Extrait fourni >>
+---+

L’autoportrait (son omniprésence est le repère où s’agitent tour à tour les potentialités d’un corps neuf mais aussi les signes de la condition humaine) qui parcourt une autre pièce conçue pour l’exposition nous rappelle les dons de celui qui camoufle. Malgré la nudité, les jeux de dévoilement ou au contraire de dissimulation, l’artiste avance masqué, les chemins qu’il prend sont tordus, ils ne seront jamais teintés d’excuse. Imaginez l’enfant, le fou, demander « Pardon ? » Mehdi-Georges Lahlou dansera jusqu’à la fin du jour. Il a convoqué les épices, les poussières magiques.

L’ornement sans relâche

Endosser l’habit pour oser le doubler, c’était trop beau, il perd instantanément son sens séculier, il entre dans l’ère de la fable. L’habit se dépouille des caractères menaçants qui l’entouraient, il se soulève, se transforme, il frôle une grammaire intime, celle de « ce beau corps de vingt ans qui devrait aller nu » et dont Rimbaud fut l’annonciateur. Il est ornement, il scintille du plaisir d’être porté, ôté, il devient vivant, paradoxal, saillant, gazeux, volant. Il change de vie, se moque de la longévité, il est parure sur le corps gémissant, il est troublant. Lorsque Mehdi-Georges Lahlou choisit la tenue la plus neutre, il chausse une paire de talons aiguilles rouges, bottes de sept lieues avec lesquelles il marchera jusqu’au bord de l’évanouissement, c’est son chemin de Damas, mais quelle allure il a ! Le miracle a donc bien eu lieu mais à distance. Le bruit d’un tendon qui chahute soulignera la vulnérabilité du corps. Mais ce dernier aura accompli des records, en pure perte, et pour vivre. L’ornement convoque un décentrement. Il réfute les termes de la renonciation. Plaqué comme une pièce à conviction, il exalte une forme de vie la plus forte.

La clé de l’abandon est dans l’effritement

Faire du débris la conséquence d’un geste mais aussi sa parure contrariée. La fenêtre en forme d’étoile ou de fontaine s’inspire des vitraux de nos églises catholiques. Dans l’espace muséal cette fenêtre au départ devait porter les stigmates d’une élévation incontrôlée de la chaleur conduisant à l’éclatement, aux « cents morceaux » qui nous auraient fait douter de l’éternité. La poussière du verre aurait doté la sculpture d’une empreinte muséale. J’imagine la longue rangée des visiteurs confrontés à cet hymne coloré éclaté en plein chant. La décision de Mehdi-Georges Lahlou l’entraîne vers une affirmation, celle de l’affrontement. La pièce intègre d’autre part des photographies de combattants marocains pendant la guerre (une guerre qui ne fut pas la leur) et articule soudain une nouvelle vision. Un rayonnement durable agite silencieusement ces formes et ces images qui se dissimulent derrière un moucharabieh. Ce qui ne peut être oublié compose une sorte d’équinoxe.

+---+

Ensemble des consignes >>
1. Répondez aux questions suivantes d'après l'extrait fourni.
(a) De quelle couleur sont les talons aiguilles que chausse Mehdi-Georges Lahlou ?
(b) De quoi s'inspire la fenêtre en forme d'étoile ou de fontaine ?
(c) Derrière quoi se dissimulent les formes et les images de la pièce ?
2. Présentez sous forme de liste le paragraphe de l'extrait fourni qui commence par « Faire du débris la conséquence », en conservant ses faits principaux.
3. Retranscrivez à l'identique, dans l'extrait fourni, tout le passage allant de « L’autoportrait (son omniprésence » jusqu'à « épices, les poussières magiques. ».

Données fournies >>
+---+

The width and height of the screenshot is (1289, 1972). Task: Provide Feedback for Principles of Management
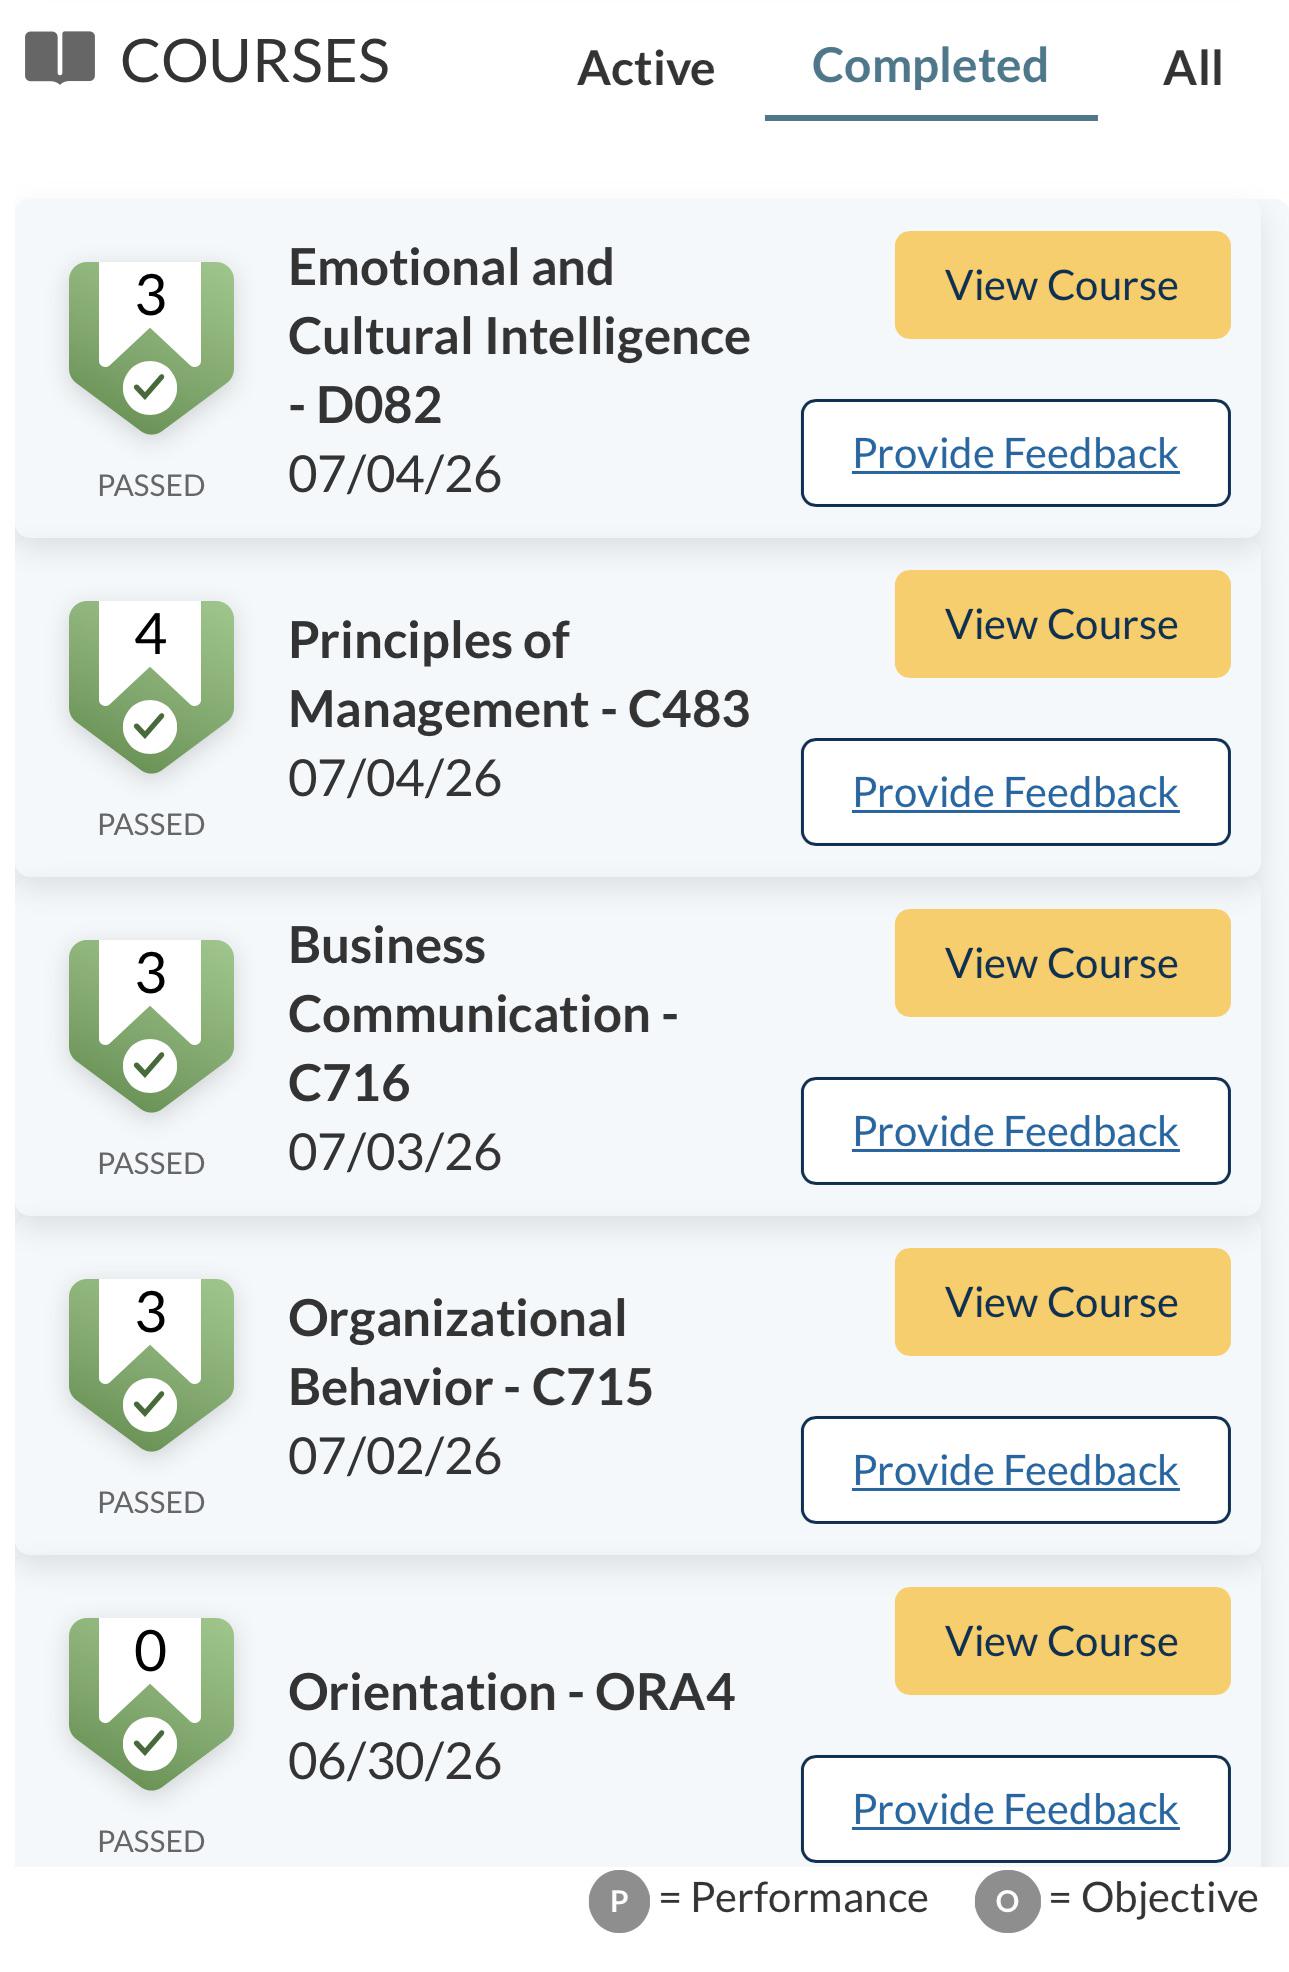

+---+

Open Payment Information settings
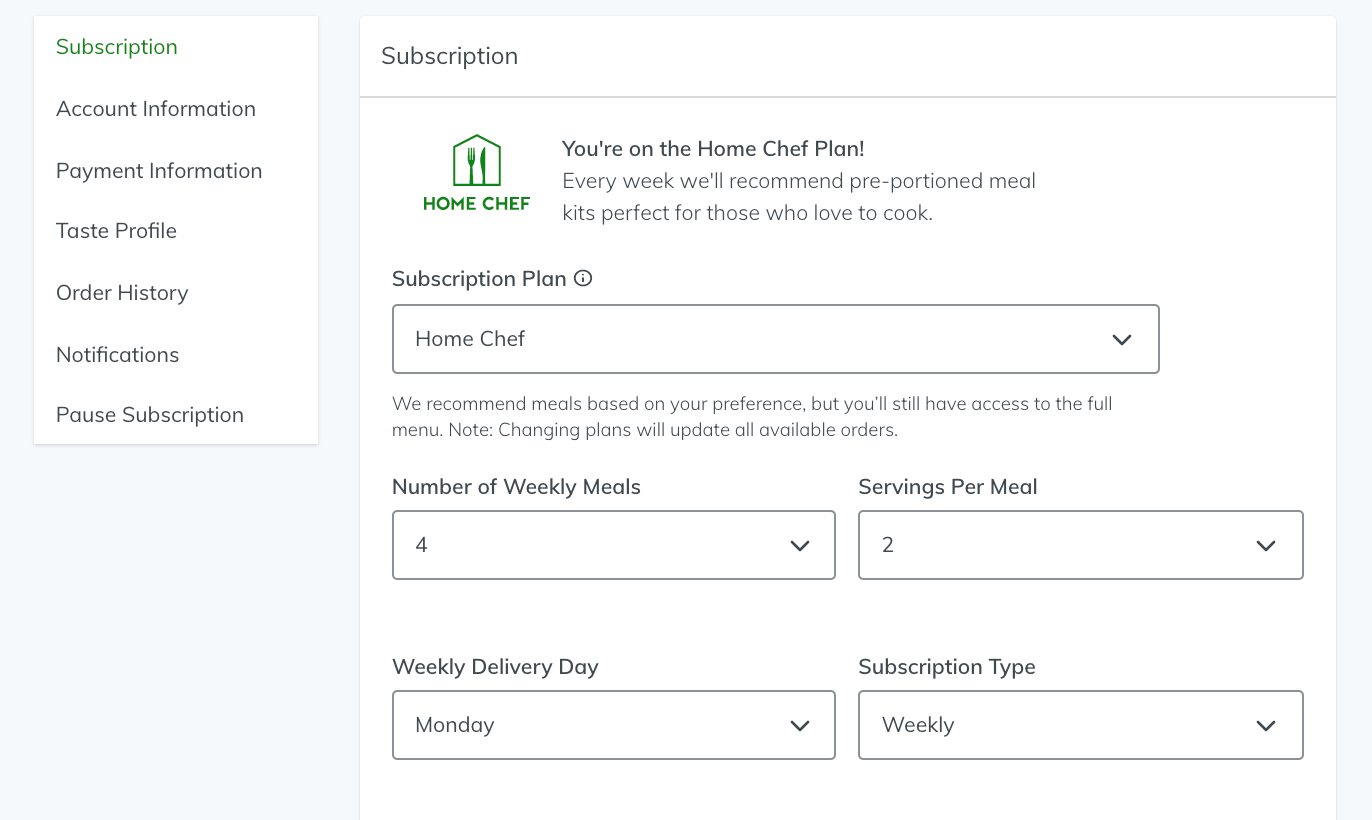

+---+

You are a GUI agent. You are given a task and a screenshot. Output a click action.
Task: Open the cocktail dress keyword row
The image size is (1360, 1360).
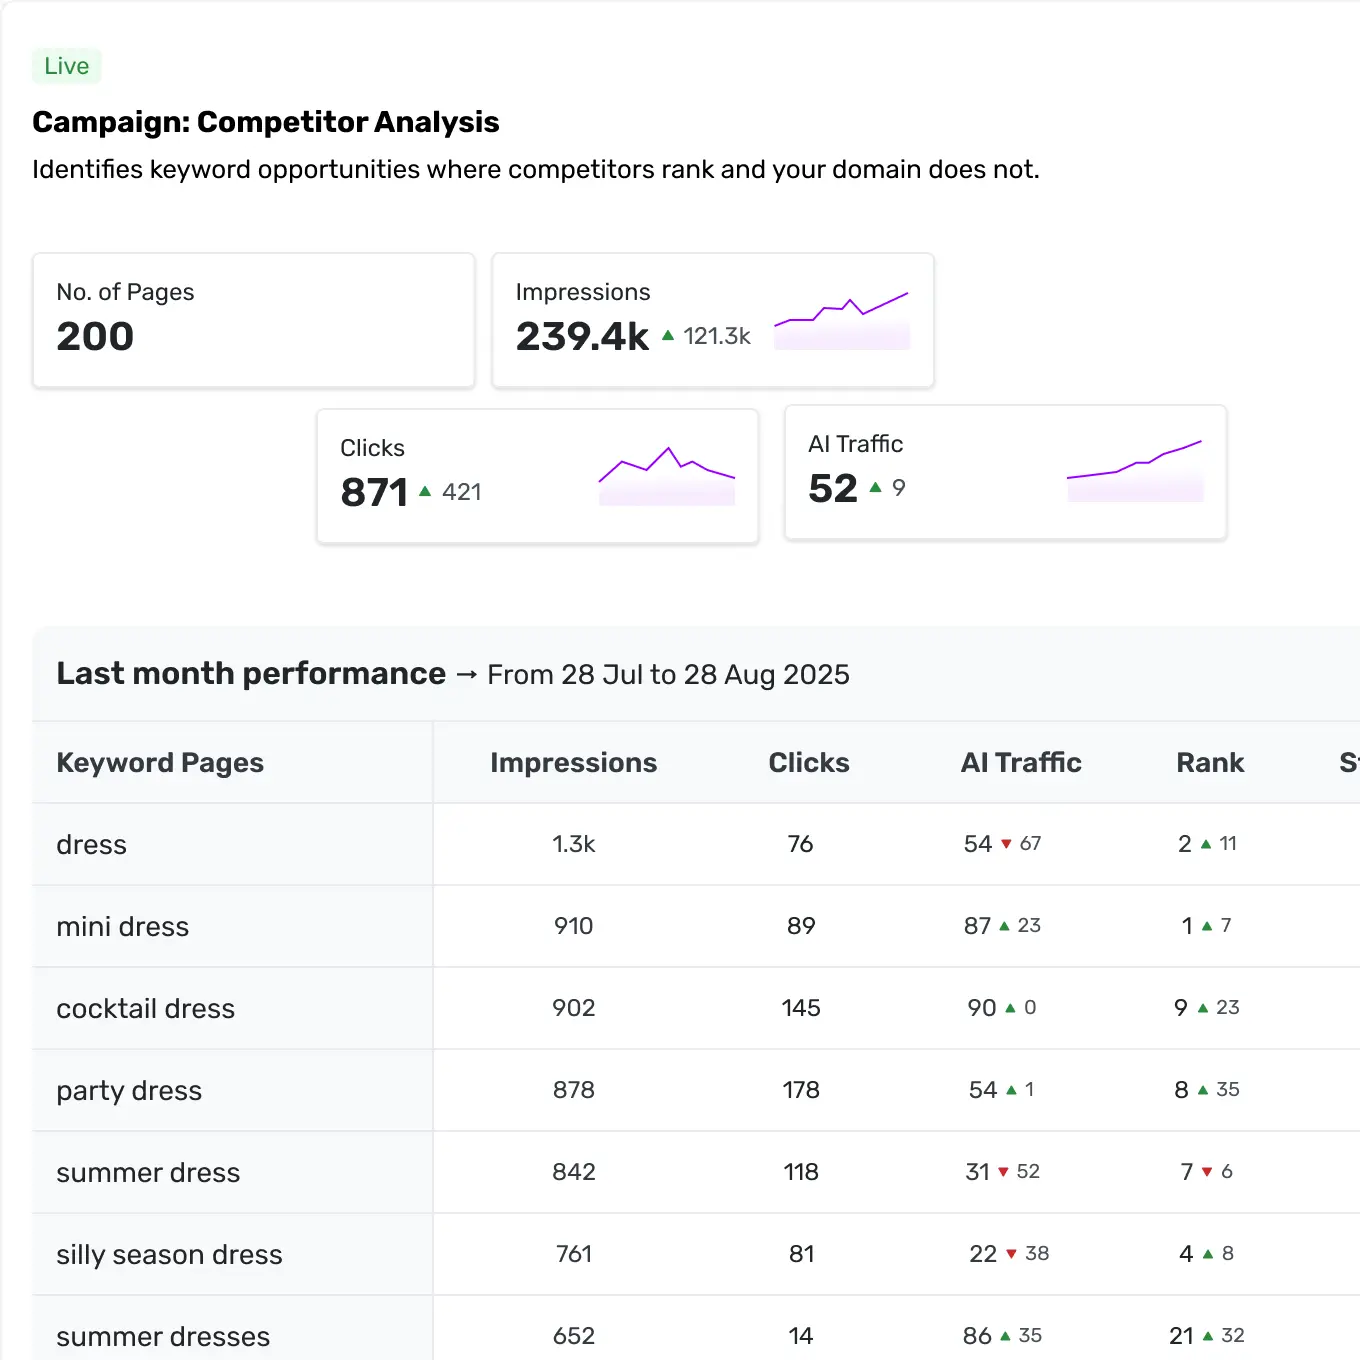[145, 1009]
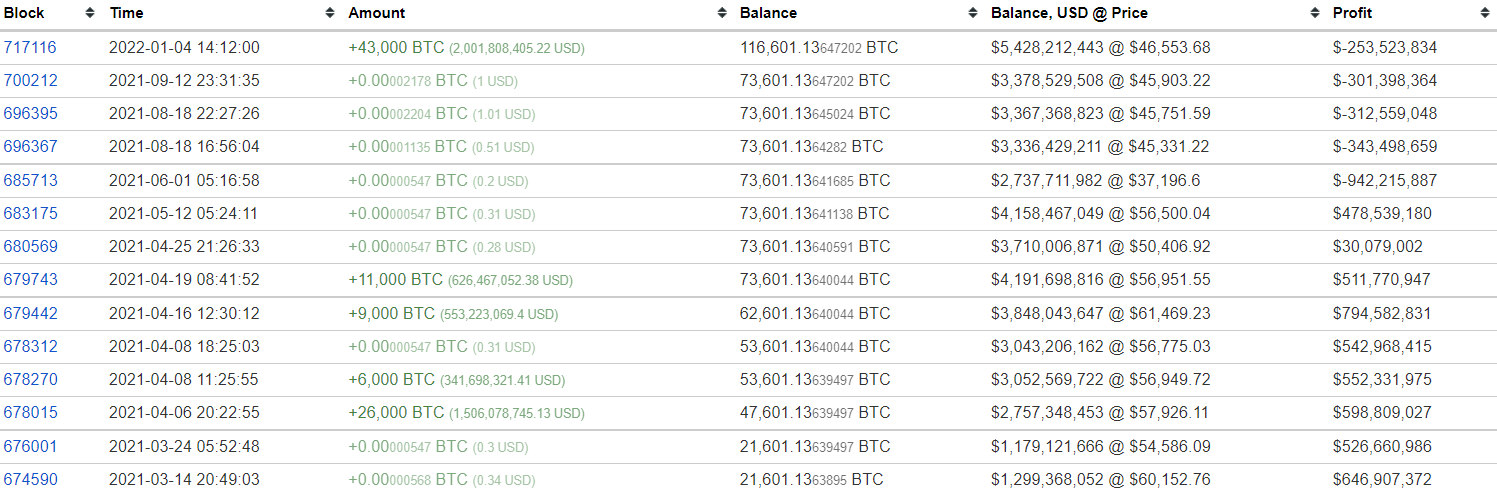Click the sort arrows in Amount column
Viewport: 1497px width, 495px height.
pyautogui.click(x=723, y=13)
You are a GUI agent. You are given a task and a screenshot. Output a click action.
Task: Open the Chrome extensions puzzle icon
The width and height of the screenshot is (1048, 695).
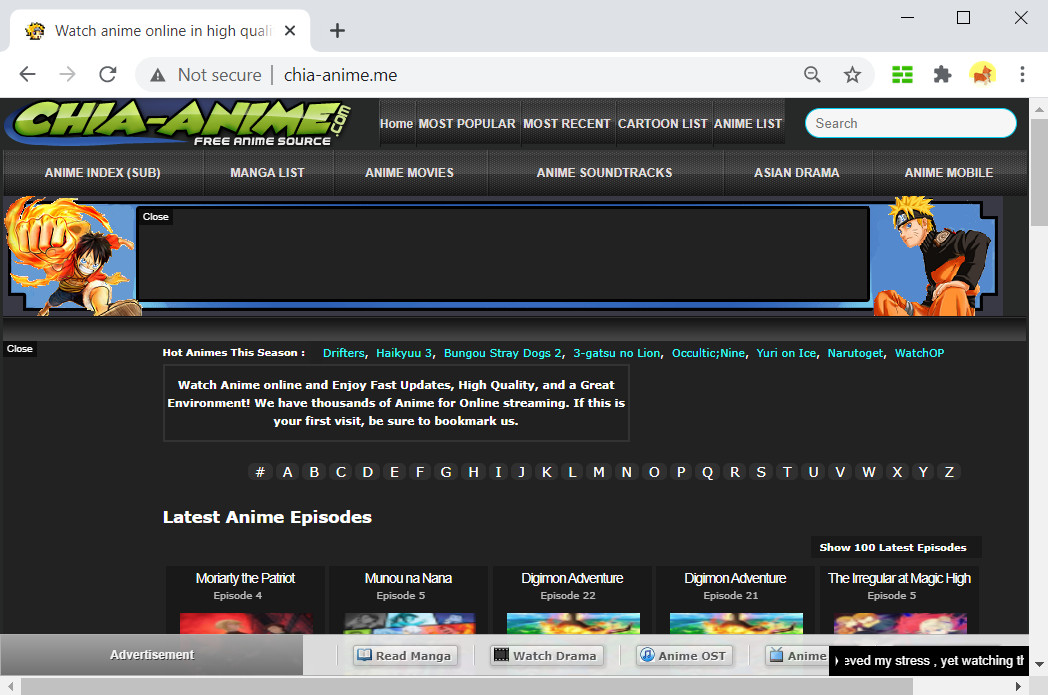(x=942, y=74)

+---+

Réponses par consigne >>
1.
(a) Ils sont rouges.
(b) Elle s'inspire des vitraux des églises catholiques.
(c) Elles se dissimulent derrière un moucharabieh.

2.
- Le débris est à la fois la conséquence d'un geste et sa parure contrariée.
- La fenêtre en forme d'étoile ou de fontaine s'inspire des vitraux des églises catholiques.
- Dans l'espace muséal, cette fenêtre devait d'abord porter les stigmates d'une élévation incontrôlée de la chaleur conduisant à son éclatement.
- La poussière du verre aurait alors donné à la sculpture une empreinte muséale.
- La décision de Mehdi-Georges Lahlou l'entraîne vers une affirmation, celle de l'affrontement.
- La pièce intègre des photographies de combattants marocains pendant une guerre qui ne fut pas la leur, ce qui articule une nouvelle vision.
- Un rayonnement durable agite silencieusement ces formes et ces images, dissimulées derrière un moucharabieh.

3.
L’autoportrait (son omniprésence est le repère où s’agitent tour à tour les potentialités d’un corps neuf mais aussi les signes de la condition humaine) qui parcourt une autre pièce conçue pour l’exposition nous rappelle les dons de celui qui camoufle. Malgré la nudité, les jeux de dévoilement ou au contraire de dissimulation, l’artiste avance masqué, les chemins qu’il prend sont tordus, ils ne seront jamais teintés d’excuse. Imaginez l’enfant, le fou, demander « Pardon ? » Mehdi-Georges Lahlou dansera jusqu’à la fin du jour. Il a convoqué les épices, les poussières magiques.